Provided data —
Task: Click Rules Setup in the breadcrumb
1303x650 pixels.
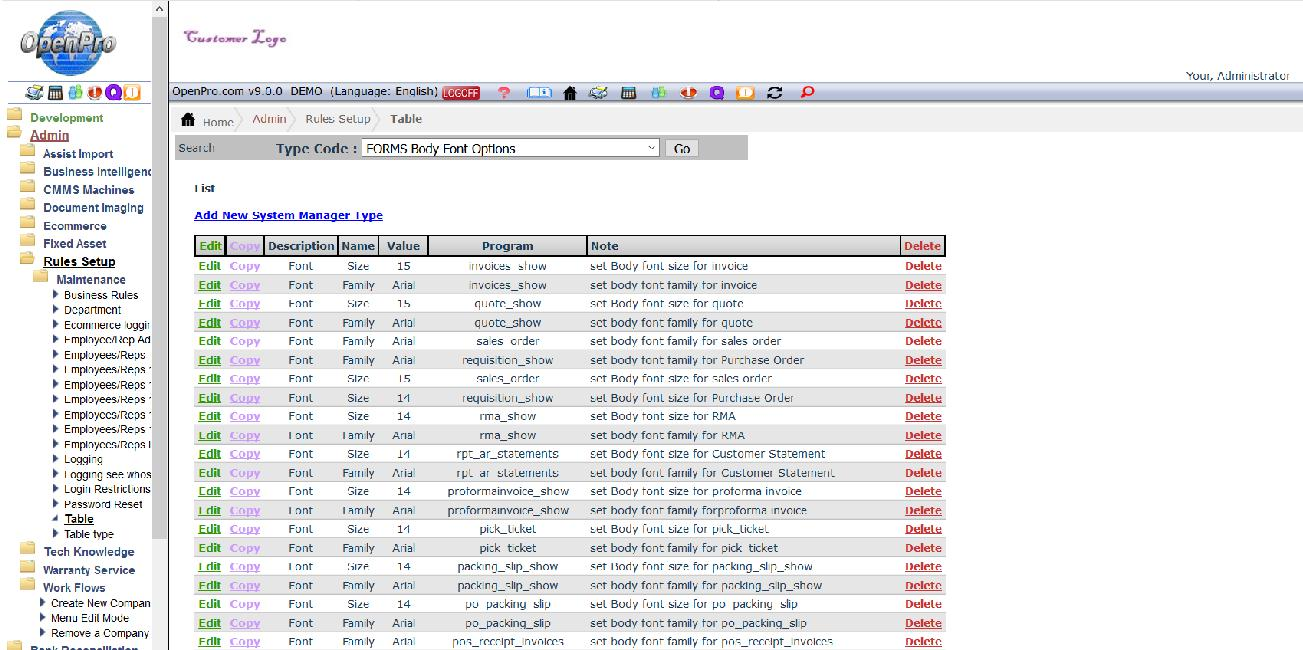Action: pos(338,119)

...

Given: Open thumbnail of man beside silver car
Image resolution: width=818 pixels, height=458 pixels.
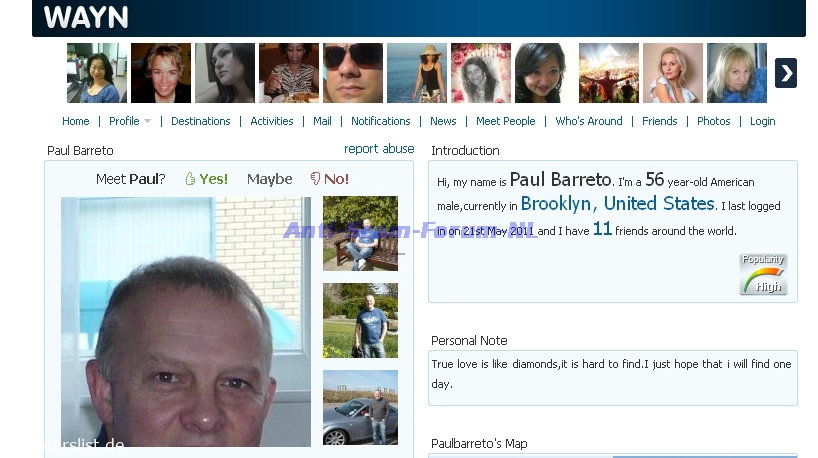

Goal of the exercise — In the listing above, find the line with "Given: Open thumbnail" and the line with "Image resolution: width=818", then reproduce both and every line between them exactly.

Reply to the task —
Given: Open thumbnail of man beside silver car
Image resolution: width=818 pixels, height=458 pixels.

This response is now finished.